PROBLEM REQUIREMENTS
Put the rows between the lines holding "Given: Open F9-Filtros funnel filter" and "Action: [230, 207]", inclusive, into a Markdown table with the columns Nr and Line, numbering each row and leaving out blank lines.

DATASET

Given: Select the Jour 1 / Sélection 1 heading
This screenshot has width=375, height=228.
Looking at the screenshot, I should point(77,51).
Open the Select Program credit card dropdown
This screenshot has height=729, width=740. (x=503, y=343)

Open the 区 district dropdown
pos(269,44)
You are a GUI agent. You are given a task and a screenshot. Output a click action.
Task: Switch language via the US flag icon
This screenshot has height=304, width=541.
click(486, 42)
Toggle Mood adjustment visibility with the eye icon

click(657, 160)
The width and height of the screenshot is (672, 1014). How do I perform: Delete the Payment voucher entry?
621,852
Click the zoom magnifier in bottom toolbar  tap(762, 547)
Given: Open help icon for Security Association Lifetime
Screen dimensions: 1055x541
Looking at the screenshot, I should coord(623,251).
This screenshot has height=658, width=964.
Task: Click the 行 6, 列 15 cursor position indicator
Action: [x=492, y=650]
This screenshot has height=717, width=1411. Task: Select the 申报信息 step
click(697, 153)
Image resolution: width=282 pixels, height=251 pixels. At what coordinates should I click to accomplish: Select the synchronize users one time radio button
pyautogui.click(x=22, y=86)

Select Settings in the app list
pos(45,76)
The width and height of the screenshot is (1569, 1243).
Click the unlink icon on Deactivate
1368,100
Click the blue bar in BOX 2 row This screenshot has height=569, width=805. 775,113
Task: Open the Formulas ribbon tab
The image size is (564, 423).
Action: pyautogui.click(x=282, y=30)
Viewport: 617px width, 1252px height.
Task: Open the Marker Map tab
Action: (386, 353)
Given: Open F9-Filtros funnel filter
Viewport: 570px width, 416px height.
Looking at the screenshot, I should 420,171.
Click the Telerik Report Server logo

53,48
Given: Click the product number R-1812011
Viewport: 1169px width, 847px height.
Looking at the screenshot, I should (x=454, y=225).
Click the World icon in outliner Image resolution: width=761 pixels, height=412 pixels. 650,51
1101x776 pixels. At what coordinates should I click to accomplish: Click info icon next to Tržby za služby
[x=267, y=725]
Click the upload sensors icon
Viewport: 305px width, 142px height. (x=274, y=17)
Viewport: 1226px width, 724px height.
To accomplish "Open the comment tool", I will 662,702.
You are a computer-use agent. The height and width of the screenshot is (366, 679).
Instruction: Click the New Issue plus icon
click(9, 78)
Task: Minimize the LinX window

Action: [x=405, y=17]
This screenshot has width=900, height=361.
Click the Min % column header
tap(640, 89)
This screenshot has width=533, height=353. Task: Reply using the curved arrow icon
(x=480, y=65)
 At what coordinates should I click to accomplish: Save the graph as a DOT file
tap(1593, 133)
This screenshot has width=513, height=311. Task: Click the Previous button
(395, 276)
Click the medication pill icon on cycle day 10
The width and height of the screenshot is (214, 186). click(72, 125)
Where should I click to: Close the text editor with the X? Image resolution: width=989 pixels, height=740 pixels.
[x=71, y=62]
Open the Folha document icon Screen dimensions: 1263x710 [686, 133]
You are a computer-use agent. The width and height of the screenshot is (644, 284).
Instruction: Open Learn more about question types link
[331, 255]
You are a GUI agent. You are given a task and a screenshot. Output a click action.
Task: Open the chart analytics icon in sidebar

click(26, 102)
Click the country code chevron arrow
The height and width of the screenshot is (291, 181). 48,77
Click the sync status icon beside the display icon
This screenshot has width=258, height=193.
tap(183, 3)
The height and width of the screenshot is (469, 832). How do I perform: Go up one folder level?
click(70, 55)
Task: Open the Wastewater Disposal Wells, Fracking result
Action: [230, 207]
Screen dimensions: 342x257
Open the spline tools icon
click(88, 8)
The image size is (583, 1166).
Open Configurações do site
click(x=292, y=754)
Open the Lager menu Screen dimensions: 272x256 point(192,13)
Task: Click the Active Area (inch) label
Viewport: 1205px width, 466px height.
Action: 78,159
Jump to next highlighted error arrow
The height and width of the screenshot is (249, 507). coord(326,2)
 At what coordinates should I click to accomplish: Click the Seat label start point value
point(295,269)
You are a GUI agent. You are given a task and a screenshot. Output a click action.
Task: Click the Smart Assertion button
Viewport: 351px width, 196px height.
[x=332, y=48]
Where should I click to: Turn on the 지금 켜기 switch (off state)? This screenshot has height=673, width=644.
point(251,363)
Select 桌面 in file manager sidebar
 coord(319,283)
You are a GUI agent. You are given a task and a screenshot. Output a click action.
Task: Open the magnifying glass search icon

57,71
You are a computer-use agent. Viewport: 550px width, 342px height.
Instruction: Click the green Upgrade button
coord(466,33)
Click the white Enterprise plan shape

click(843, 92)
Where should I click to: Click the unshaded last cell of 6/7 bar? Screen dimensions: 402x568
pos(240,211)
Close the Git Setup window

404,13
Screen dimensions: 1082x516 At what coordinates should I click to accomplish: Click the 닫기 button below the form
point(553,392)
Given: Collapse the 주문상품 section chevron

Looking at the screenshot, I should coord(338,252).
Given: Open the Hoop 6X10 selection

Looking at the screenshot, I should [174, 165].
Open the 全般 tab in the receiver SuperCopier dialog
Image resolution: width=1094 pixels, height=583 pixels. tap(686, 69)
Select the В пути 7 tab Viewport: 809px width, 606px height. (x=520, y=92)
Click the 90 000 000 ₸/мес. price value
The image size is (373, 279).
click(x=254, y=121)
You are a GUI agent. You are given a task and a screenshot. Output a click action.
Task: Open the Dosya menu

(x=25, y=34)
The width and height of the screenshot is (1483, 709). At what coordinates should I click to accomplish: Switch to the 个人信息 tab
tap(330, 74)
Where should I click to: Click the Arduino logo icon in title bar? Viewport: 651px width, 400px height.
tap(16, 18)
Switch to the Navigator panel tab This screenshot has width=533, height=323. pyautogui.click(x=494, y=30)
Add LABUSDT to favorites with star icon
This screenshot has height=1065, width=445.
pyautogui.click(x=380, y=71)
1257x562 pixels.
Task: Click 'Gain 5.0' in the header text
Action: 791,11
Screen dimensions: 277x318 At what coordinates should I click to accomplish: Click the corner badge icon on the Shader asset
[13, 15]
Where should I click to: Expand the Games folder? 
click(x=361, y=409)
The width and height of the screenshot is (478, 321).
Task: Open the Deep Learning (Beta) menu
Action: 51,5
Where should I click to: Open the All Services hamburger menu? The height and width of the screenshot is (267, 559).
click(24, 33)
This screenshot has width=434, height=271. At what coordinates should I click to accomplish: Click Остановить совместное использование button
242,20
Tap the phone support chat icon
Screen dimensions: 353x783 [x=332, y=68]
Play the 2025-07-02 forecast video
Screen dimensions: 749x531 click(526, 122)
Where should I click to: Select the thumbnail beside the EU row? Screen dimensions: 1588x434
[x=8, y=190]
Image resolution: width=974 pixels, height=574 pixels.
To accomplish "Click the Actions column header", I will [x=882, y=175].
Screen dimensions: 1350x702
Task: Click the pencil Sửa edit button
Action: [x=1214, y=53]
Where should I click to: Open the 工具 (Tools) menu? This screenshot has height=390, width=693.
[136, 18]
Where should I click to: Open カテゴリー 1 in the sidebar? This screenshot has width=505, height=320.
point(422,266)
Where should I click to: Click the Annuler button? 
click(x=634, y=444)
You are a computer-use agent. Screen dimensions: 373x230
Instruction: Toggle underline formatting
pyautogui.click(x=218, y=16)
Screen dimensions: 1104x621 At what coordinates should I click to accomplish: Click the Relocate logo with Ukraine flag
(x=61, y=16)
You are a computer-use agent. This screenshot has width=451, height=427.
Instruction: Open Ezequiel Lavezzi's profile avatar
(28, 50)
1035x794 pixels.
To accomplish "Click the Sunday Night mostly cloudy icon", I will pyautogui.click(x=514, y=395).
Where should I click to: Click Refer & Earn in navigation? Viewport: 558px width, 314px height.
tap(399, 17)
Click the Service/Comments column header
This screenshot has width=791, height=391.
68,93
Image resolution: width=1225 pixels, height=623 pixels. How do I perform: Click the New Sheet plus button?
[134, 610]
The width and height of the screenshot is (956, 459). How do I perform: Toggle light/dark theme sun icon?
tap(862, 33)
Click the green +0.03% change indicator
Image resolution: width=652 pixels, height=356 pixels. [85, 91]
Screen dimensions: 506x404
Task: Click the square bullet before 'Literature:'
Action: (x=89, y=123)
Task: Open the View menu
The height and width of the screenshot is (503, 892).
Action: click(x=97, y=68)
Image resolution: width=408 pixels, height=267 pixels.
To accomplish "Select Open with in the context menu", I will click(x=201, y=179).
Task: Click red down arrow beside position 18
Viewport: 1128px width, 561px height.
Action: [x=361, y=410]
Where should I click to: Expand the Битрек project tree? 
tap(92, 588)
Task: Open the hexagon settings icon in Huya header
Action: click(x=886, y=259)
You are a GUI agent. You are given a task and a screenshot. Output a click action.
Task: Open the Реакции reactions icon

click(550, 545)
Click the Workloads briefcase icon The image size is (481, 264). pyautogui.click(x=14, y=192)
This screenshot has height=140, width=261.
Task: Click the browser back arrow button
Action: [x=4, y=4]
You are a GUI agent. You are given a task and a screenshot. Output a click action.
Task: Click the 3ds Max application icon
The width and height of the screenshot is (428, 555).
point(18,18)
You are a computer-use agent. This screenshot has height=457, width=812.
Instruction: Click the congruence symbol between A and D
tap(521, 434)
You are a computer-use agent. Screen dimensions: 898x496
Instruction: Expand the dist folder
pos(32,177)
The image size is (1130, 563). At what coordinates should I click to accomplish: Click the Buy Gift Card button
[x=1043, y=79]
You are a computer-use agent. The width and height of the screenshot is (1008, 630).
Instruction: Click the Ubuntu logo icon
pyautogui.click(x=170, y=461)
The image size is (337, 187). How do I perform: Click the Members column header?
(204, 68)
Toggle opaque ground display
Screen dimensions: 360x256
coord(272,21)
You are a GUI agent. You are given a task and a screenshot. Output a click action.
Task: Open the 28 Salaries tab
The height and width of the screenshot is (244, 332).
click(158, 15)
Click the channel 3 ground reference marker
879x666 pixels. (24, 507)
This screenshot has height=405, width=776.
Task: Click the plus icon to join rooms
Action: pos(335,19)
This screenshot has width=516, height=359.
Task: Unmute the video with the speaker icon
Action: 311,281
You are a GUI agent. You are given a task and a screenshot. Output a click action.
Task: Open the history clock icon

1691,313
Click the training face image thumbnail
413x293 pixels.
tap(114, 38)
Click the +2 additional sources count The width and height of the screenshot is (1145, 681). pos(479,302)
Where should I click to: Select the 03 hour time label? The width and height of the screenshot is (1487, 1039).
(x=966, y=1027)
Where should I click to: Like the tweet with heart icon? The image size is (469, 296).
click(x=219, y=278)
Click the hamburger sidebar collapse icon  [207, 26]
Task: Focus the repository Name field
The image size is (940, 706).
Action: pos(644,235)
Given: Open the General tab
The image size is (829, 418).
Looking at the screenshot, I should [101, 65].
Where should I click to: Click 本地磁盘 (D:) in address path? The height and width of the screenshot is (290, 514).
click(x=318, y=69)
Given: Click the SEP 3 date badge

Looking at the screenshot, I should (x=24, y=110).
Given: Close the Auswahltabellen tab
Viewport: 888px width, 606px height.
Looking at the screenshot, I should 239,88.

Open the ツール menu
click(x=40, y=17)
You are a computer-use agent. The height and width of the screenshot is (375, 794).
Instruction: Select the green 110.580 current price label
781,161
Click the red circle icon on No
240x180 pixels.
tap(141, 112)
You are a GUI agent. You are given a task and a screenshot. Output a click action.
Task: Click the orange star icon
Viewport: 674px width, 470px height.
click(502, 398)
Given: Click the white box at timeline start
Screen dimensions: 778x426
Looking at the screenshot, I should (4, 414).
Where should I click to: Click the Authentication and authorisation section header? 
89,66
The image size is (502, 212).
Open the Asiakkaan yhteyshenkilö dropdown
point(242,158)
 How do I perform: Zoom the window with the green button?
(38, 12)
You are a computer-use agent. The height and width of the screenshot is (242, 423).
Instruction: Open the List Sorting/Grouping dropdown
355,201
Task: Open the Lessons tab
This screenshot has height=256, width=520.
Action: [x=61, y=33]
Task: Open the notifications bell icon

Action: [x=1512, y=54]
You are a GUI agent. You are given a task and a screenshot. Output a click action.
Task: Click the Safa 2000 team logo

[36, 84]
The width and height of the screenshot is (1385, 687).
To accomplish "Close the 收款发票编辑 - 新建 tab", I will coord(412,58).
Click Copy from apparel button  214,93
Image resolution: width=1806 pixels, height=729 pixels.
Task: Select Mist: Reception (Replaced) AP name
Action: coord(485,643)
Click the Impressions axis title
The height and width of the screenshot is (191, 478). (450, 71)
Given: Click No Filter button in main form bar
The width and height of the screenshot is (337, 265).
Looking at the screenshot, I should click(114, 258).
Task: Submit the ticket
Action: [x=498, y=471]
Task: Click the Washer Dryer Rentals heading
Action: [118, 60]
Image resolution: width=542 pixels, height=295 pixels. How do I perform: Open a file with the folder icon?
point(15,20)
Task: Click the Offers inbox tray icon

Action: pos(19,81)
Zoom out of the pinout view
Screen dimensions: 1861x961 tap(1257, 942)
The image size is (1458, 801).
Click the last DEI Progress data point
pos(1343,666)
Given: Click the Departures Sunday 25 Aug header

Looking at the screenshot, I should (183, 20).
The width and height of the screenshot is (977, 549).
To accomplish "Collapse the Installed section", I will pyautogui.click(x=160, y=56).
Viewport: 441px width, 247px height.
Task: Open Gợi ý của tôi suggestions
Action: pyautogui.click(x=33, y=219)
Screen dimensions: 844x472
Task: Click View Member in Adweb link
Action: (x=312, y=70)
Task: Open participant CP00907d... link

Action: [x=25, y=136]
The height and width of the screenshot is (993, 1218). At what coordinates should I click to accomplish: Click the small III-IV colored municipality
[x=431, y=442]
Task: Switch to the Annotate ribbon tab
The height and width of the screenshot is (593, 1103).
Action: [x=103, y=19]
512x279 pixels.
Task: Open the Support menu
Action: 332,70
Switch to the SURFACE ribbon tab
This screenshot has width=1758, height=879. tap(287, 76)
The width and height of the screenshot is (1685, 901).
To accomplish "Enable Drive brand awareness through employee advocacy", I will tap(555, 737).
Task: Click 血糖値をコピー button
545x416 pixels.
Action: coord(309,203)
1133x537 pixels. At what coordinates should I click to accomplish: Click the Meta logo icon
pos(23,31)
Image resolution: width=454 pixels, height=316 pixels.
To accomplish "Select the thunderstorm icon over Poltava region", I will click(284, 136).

OUTPUT BELOW
| Nr | Line |
|---|---|
| 1 | Given: Open F9-Filtros funnel filter |
| 2 | Viewport: 570px width, 416px height. |
| 3 | Looking at the screenshot, I should 420,171. |
| 4 | Click the Telerik Report Server logo |
| 5 | 53,48 |
| 6 | Given: Click the product number R-1812011 |
| 7 | Viewport: 1169px width, 847px height. |
| 8 | Looking at the screenshot, I should (x=454, y=225). |
| 9 | Click the World icon in outliner Image resolution: width=761 pixels, height=412 pixels. 650,51 |
| 10 | 1101x776 pixels. At what coordinates should I click to accomplish: Click info icon next to Tržby za služby |
| 11 | [x=267, y=725] |
| 12 | Click the upload sensors icon |
| 13 | Viewport: 305px width, 142px height. (x=274, y=17) |
| 14 | Viewport: 1226px width, 724px height. |
| 15 | To accomplish "Open the comment tool", I will 662,702. |
| 16 | You are a computer-use agent. The height and width of the screenshot is (366, 679). |
| 17 | Instruction: Click the New Issue plus icon |
| 18 | click(9, 78) |
| 19 | Task: Minimize the LinX window |
| 20 | Action: [x=405, y=17] |
| 21 | This screenshot has width=900, height=361. |
| 22 | Click the Min % column header |
| 23 | tap(640, 89) |
| 24 | This screenshot has width=533, height=353. Task: Reply using the curved arrow icon |
| 25 | (x=480, y=65) |
| 26 |  At what coordinates should I click to accomplish: Save the graph as a DOT file |
| 27 | tap(1593, 133) |
| 28 | This screenshot has width=513, height=311. Task: Click the Previous button |
| 29 | (395, 276) |
| 30 | Click the medication pill icon on cycle day 10 |
| 31 | The width and height of the screenshot is (214, 186). click(72, 125) |
| 32 | Where should I click to: Close the text editor with the X? Image resolution: width=989 pixels, height=740 pixels. |
| 33 | [x=71, y=62] |
| 34 | Open the Folha document icon Screen dimensions: 1263x710 [686, 133] |
| 35 | You are a computer-use agent. The width and height of the screenshot is (644, 284). |
| 36 | Instruction: Open Learn more about question types link |
| 37 | [331, 255] |
| 38 | You are a GUI agent. You are given a task and a screenshot. Output a click action. |
| 39 | Task: Open the chart analytics icon in sidebar |
| 40 | click(26, 102) |
| 41 | Click the country code chevron arrow |
| 42 | The height and width of the screenshot is (291, 181). 48,77 |
| 43 | Click the sync status icon beside the display icon |
| 44 | This screenshot has width=258, height=193. |
| 45 | tap(183, 3) |
| 46 | The height and width of the screenshot is (469, 832). How do I perform: Go up one folder level? |
| 47 | click(70, 55) |
| 48 | Task: Open the Wastewater Disposal Wells, Fracking result |
| 49 | Action: [230, 207] |